• Selected extract
================================

Results in children with local and regional neuroblastoma managed with and without vincristine, cyclophosphamide, and imidazolecarboxamide

Abstract

Members of the Childrens Cancer Study Group designed Study CCG 351 to determine whether 3-drug chemotherapy improved the survival experience of children with localized neuroblastoma. Patients in stages I-III were treated with surgical removal of the primary tumor; those in stages II and III received radiation therapy to the tumor bed and chemotherapy. Treatment included cyclophosphamide, imidazolecarboxamide and vincristine given in 5-day pulses each month for 12 courses. The results were compared to those from a previous study, CCG 011, for localized neuroblastoma, in which children were randomized between a treatment regimen that included cyclophosphamide and one with no chemotherapy. There were 133 evaluable patients, subdivided as follows: stages I-26, stages II-74, and stages III-33. The 3-yr life-table survival rates by stage of 96, 80 and 50% were not significantly different from the patients in CCG 011 similarly staged who received either no chemotherapy or oral cyclophosphamide. Multiagent chemotherapy, as prescribed, probably did not improve the outlook for children with locally advanced but nonmetastatic neuroblastoma. The staging criteria employed showed a modest difference in outcome between patients in stages I and II, but a significant poorer survival for stage III as compared to stage I or II.

================================

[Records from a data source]
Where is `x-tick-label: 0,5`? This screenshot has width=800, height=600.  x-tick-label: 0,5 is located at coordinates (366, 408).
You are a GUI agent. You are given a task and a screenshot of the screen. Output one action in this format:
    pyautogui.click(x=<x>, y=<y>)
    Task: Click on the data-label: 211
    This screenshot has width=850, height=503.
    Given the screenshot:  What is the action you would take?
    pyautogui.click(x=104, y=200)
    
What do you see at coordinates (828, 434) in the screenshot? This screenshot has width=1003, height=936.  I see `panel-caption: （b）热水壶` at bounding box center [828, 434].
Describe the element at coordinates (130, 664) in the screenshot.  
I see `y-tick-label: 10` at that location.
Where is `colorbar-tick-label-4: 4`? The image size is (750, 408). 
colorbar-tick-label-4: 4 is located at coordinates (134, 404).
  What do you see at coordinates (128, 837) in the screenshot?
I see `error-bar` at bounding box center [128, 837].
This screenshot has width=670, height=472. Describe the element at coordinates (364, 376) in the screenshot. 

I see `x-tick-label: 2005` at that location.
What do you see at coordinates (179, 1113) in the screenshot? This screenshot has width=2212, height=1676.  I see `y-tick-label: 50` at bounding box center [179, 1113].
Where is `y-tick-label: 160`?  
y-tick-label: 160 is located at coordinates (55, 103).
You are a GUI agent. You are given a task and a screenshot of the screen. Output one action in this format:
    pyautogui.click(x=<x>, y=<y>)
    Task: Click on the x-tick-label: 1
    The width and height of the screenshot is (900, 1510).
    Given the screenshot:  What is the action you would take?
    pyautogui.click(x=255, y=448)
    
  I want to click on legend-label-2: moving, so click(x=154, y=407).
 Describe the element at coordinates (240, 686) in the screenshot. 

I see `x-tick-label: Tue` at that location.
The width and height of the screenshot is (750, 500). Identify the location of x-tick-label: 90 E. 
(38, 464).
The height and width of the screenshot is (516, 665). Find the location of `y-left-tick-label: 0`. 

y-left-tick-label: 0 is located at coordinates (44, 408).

================================

• Work required
Please state how many evaluable patients the neuroblastoma abstract reports.

• Reply
133